Savannah Hulsey Pointer, FISM News
The House Ways and Means Committee has made former President Donald Trump’s tax returns public, following years of speculation regarding his filings with the Internal Revenue Service (IRS).
The Democrat majority panel voted along party lines Tuesday to make the information available Wednesday, which is the same day that Congress’s Jan. 6 committee is scheduled to issue its final report on the riot on Capitol Hill early last year.
According to MSN, the Ways and Means Committee issued a 29-page report that gave an overview of their investigation into the Internal Revenue Service (IRS) policy that requires an audit of the returns filed by presidents and vice presidents.
The panel discovered that the IRS had mainly ignored its own internal directive and had only started to look at Trump’s returns after being questioned about the procedure. According to the article, only one year of Trump’s returns from while in office was chosen for the required review, and the audit was not finished by the time he departed the White House.
In another 39-page report released by the Joint Committee on Taxation (JCT), there was a summary of Trump’s personal tax forms and business entities released, which included forms from 2019, which was the last year that the committee obtained records.
According to some reviews of the JCT report, Trump’s documents seemed to indicate that he owed no taxes. The former president claimed on the forms he had a negative adjusted gross income of $4 million as a result of his $15 million in claimed company losses. According to the allegation, Trump then requested a $5 million return. Trump paid $750 in federal income taxes in 2016 and 2017, despite having declared millions in negative income in both years. The report states that he didn’t pay any taxes in 2020.

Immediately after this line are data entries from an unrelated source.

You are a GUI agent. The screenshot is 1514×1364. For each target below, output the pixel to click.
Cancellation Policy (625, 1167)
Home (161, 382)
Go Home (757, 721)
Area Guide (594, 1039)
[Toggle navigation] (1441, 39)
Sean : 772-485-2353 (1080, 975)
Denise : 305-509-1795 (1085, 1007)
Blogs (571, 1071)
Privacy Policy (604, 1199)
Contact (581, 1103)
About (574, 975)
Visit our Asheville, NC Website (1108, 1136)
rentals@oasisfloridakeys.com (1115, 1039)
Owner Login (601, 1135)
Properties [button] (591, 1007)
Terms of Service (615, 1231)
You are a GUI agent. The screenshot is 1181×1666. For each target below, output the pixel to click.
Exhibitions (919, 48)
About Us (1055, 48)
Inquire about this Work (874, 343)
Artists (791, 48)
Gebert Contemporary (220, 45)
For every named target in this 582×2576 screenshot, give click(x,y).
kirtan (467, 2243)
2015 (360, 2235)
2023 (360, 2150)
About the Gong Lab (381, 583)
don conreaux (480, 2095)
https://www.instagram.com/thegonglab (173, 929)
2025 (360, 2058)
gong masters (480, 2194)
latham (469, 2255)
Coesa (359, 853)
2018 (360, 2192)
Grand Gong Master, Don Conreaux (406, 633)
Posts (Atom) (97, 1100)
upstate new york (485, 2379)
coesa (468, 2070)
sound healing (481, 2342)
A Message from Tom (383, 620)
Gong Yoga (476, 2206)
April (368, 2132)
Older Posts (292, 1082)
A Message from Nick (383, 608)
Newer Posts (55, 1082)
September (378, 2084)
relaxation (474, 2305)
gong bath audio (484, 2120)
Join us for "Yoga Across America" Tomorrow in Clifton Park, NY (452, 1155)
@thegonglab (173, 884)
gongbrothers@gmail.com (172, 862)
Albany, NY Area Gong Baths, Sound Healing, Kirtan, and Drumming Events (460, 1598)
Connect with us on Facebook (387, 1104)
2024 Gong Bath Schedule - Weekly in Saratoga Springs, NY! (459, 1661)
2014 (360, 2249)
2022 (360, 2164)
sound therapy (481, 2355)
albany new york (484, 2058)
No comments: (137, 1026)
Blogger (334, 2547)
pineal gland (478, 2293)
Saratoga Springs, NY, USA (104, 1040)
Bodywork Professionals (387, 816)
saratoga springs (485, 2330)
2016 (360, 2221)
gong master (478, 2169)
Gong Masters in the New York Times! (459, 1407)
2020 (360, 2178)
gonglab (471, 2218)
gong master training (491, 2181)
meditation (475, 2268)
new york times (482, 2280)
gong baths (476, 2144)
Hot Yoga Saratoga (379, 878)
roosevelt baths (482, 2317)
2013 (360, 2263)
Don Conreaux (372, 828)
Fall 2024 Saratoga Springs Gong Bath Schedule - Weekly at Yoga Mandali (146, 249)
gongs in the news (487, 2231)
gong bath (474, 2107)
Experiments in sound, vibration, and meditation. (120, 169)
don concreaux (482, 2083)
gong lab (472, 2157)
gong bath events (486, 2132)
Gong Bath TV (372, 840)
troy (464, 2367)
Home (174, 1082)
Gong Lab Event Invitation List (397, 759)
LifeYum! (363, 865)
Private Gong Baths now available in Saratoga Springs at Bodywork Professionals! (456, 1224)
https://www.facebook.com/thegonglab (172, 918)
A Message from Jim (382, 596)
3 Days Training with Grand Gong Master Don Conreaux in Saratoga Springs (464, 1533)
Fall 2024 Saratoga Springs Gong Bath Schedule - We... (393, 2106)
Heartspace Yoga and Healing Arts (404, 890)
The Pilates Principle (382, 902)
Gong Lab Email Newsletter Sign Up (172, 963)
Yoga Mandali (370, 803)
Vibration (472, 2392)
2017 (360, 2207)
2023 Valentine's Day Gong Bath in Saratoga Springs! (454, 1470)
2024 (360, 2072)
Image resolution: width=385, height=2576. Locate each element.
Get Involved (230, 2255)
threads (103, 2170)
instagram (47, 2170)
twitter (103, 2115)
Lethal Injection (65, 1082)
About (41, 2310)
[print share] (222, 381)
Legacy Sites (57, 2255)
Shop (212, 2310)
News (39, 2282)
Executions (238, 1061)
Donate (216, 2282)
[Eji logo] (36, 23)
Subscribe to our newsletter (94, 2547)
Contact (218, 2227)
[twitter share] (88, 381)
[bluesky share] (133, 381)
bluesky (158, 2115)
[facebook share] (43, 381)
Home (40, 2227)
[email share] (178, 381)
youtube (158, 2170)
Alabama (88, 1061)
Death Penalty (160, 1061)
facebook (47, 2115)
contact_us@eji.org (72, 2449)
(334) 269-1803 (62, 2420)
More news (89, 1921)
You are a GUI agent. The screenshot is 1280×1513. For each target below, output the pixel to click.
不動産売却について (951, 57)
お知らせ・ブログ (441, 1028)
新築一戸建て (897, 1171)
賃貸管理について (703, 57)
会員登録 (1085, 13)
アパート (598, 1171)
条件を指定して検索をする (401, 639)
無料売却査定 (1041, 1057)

Trump’s returns, despite the fact that all presidents are supposed to be subject to automatic audits, received little IRS scrutiny, according to Ways and Means Committee Chairman Richard Neal (D-Mass.)
“For all practical purposes, the research that was done as it relates to the mandatory audit program was nonexistent. The tax forms were really never audited, and only my sending a letter at one point, prompted sort of a rearview response,” Neal said during a news conference after the vote.
Speaker of the House Nancy Pelosi commended Neal’s legislation proposal, which would formalize the required audit policy.
“The Ways & Means Committee’s report makes clear the legislative steps that must now be taken to guard the public trust, and we will move swiftly to advance Chairman Richard Neal’s legislation requiring the Internal Revenue Service to conduct an annual audit of the president’s finances,” Pelosi said.
Rep. Kevin Brady (R-Texas), the committee’s ranking GOP member, blasted the Democrats’ action and claimed that when they voted, committee members were unaware of “exactly what we are releasing.”
FISM previously reported that in November, the committee and the Justice Department asked the Supreme Court to deny Trump’s Oct. 31 emergency application to block a lower court’s ruling that upheld the request for the records as a justified part of the panel’s legislative work while his lawyers prepare an appeal.
The committee argued that the IRS policy “does not address what to do regarding a president who, like former President Trump, owned hundreds of business entities, had inordinately complex returns, used aggressive tax avoidance strategies, and allegedly had ongoing audits.”
Trump’s attorneys pushed back saying the committee’s explanations were “pretextual,” saying its real aim is to publicly expose his tax returns and unearth politically damaging information about Trump, who is considering another run for the presidency in 2024.